Rising Star Chef Luke Knox of Burritt Room + Tavern at the Mystic Hotel - Biography

San Francisco, CA

May 2016

Born in Lincoln, but raised not far from his uncle’s farm in St. Paul, Nebraska, Chef Luke Knox built his work ethic tending the soil each summer. Having a family who loved to cook made it all the more natural for him to enter the industry, starting with a summer job as a prep cook at 15.

Knox went to college to play baseball, but the sport soon lost its appeal, and he took a job as a lead line cook at a steakhouse in a town of just 16,000. Despite the small scale, Knox put big time effort into his work there, eventually moving to another small town to attend junior college cookery school. The environment proved too confining for his outsized drive and ambition, and Knox set off to Le Cordon Bleu in Portland, Oregon.

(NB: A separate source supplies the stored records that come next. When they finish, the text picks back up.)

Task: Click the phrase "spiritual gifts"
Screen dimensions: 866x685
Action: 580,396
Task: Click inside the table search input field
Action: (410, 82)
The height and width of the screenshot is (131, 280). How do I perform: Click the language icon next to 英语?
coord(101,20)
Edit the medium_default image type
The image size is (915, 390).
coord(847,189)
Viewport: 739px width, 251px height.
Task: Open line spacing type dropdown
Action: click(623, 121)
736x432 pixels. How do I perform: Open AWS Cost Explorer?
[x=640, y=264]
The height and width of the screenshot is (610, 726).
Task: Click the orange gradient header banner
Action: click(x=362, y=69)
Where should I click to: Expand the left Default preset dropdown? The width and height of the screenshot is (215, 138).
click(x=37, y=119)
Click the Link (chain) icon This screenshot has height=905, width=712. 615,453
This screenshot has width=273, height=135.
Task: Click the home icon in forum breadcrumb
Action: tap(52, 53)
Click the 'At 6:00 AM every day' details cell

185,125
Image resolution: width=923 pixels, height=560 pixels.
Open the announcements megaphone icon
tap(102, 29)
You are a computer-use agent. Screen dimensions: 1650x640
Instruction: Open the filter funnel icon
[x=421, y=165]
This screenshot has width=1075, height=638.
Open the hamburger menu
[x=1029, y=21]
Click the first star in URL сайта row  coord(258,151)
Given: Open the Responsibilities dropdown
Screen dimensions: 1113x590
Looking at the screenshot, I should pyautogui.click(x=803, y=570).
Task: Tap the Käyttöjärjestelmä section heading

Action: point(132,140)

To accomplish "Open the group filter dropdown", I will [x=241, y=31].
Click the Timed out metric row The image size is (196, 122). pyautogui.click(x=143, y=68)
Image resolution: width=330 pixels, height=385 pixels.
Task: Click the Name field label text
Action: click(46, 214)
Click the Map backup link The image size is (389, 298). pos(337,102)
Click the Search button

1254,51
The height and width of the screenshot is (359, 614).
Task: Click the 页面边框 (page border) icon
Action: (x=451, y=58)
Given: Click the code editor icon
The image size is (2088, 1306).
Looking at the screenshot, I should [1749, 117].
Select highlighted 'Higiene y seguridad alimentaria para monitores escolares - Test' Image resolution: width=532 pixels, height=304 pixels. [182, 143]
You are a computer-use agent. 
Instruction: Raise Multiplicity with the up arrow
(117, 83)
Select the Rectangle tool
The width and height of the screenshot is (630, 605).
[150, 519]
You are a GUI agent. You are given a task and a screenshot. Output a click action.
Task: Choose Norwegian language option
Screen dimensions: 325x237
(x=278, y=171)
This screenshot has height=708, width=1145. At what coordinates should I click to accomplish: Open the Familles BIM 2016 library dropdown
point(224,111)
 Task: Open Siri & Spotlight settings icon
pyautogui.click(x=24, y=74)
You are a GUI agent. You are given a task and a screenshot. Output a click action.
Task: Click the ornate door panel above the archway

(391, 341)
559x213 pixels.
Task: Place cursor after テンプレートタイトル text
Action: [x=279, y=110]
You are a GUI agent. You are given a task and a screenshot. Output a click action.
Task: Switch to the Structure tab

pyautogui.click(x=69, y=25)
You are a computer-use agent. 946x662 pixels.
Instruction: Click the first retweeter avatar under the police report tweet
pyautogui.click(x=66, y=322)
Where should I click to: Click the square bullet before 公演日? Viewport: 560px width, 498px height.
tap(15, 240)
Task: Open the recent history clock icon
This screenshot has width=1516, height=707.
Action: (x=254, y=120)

After graduation, he moved to Las Vegas, for a job at Thomas Keller’s Bouchon, eventually rising to sous chef. Knox left to work at Aureole Vegas, as a sous chef under Vincent Pouessel, for whom he worked for two and a half years. Knox next made the leap to Los Angeles and Farmshop with Chef Jeff Cerciello before being called back by Charlie Palmer to become executive chef of Burritt Room + Tavern at the Mystic Hotel. There, Knox overhauled the menu in his style of classic, refined comfort food and was named to Zagat’s 2013 “30 Under 30” list just a few months after his appointment.